Ayan Farah is a Somali-Swedish artist working across painting, textiles and materials-driven research and focusing on the way materials carry traces of time, place and movement. She is one of three artists selected to represent Somalia at the country’s inaugural pavilion at the 2026 Venice Biennale.
Ayan Farah was born in 1978 in Sharjah, United Arab Emirates, to Somali parents. She spent her childhood in Sweden then studied in London, including a postgraduate degree at Central Saint Martins and MA in painting from the Royal College of Art. She lives and works in Stockholm.
Her work often uses historic or found textiles, which she dyes and then sews together—this draws in part on the significance of textiles in her Somalian heritage. Ayan Farah’s focus on natural resources has also been linked to her nomadic ancestry.
Ayan Farah takes an interest in the geography and geopolitics of the places where she spends time, collecting minerals, soil and plants which she uses to produce pigments for dyeing. She sees these elements as storytellers—for example, rust recording the actions of salt and air. Farah gathers and brews raw materials including clay, marigold, indigo and forest ash, which she uses to dye her textiles. The dyeing process is deliberately slow, reflecting natural rhythms rather than self-imposed deadlines, and the textiles transform into representatives of the dyes they are taking on. By extending the life of the textiles, Ayan Farah considers both origin and future, as well as the environmental impact of sourcing and using found, historical and natural materials.
In a 2025 interview, Ayan Farah cited the writer Édouard Glissant as an influence—particularly his ideas around opacity and relation. She also discussed the American artists Walter De Maria and Roni Horn, and French writer René Daumal’s concept of the “ascent towards the unknown”.

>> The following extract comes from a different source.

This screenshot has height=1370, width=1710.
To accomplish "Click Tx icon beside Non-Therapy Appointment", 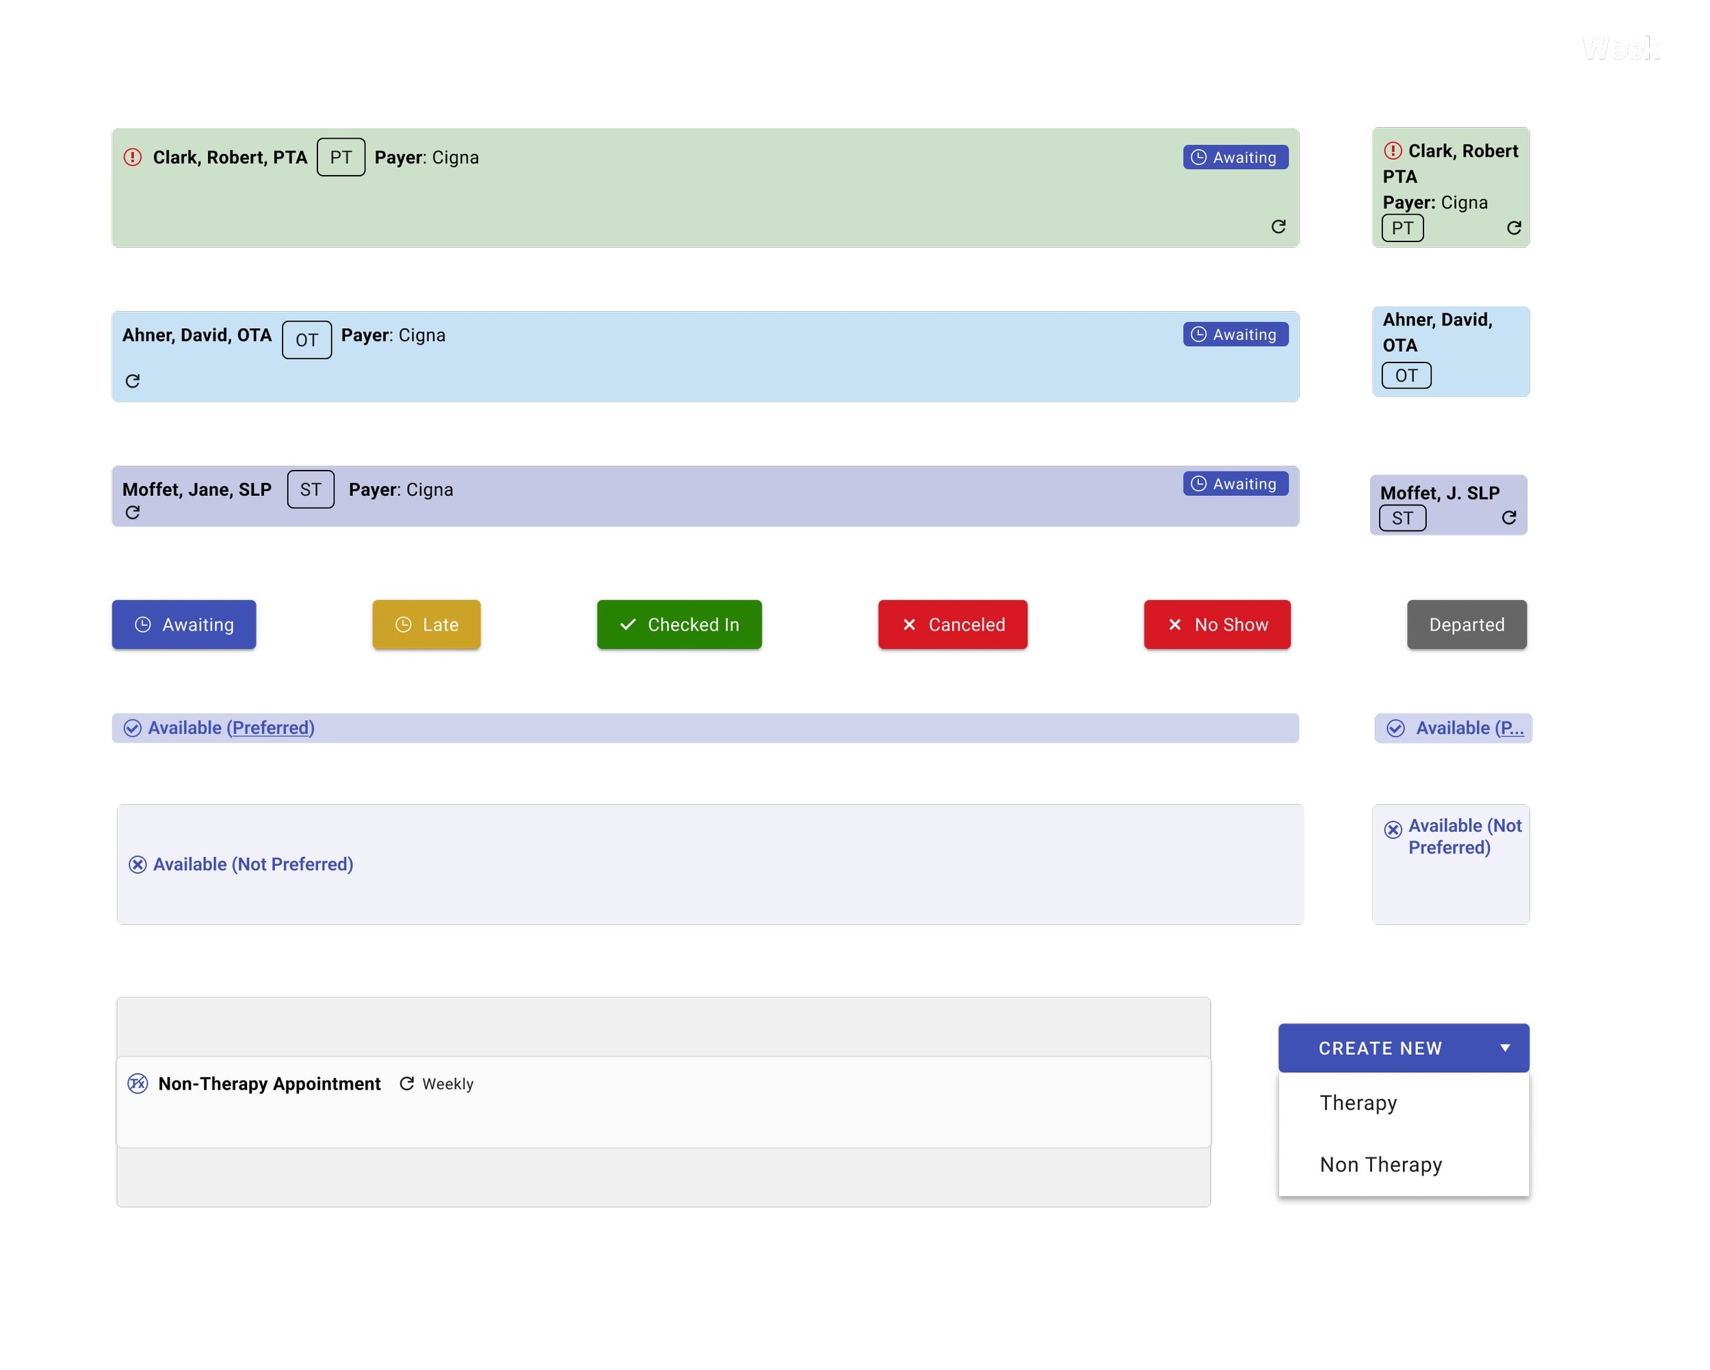I will [138, 1084].
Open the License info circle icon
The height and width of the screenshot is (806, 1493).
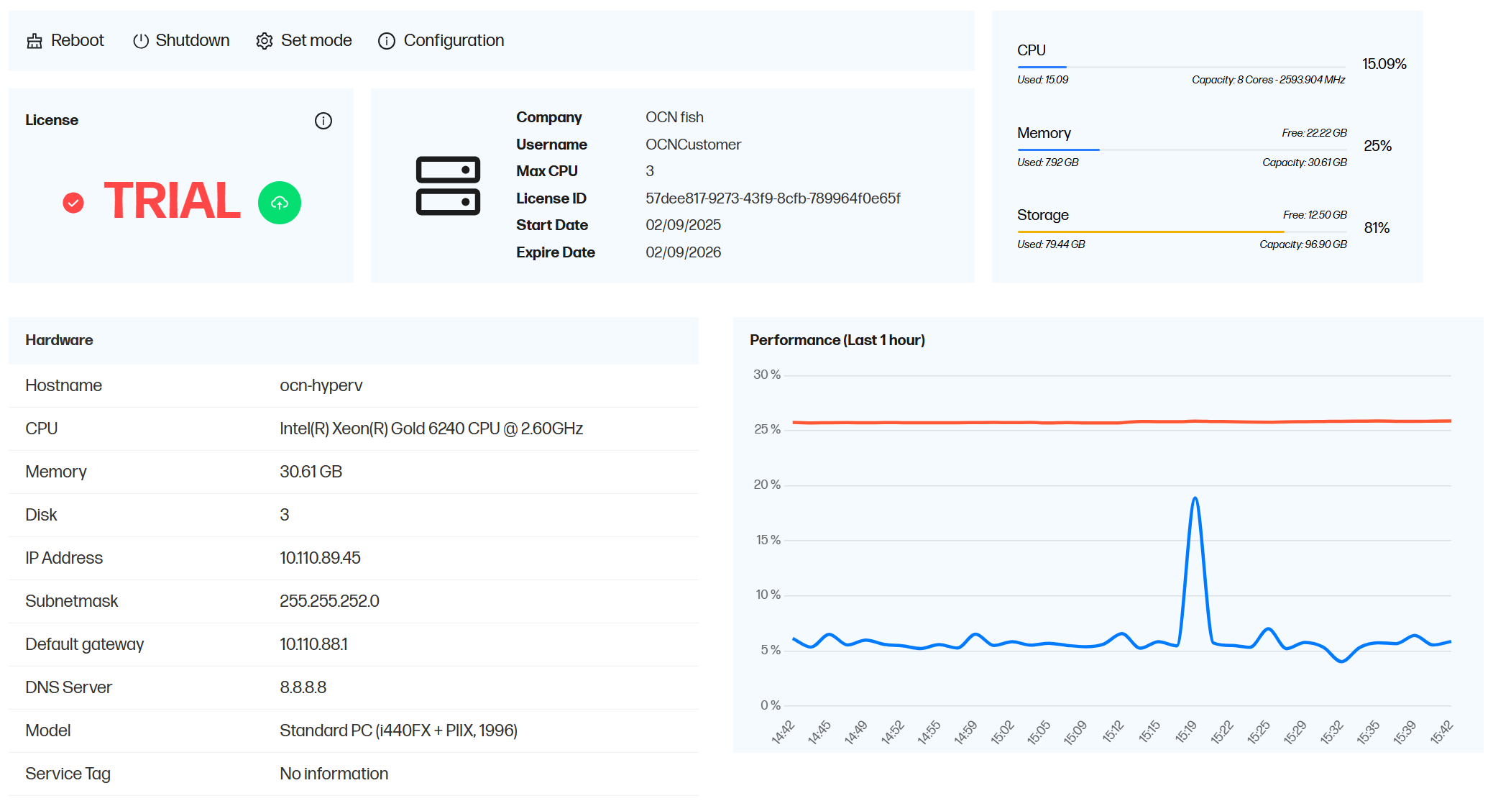[323, 121]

Ayan Farah researches and gathers textiles and natural pigments from around the world. These pigments include rust, sea salt, clay, soil, marigold and indigo, which she brews into dyes in a process that is deliberately slow.

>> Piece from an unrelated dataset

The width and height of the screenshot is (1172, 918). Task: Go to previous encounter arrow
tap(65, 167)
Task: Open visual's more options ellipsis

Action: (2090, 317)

Ayan Farah examines geography and geopolitics in her work, travelling the world to source natural materials and found textiles. The pigments allow the textiles to tell stories of the environments in which she found them (for example, through the sediment in soil). She sees her work as extending the history of the textiles, but also asking us to question the environmental and geopolitical implications of sourcing and using these materials.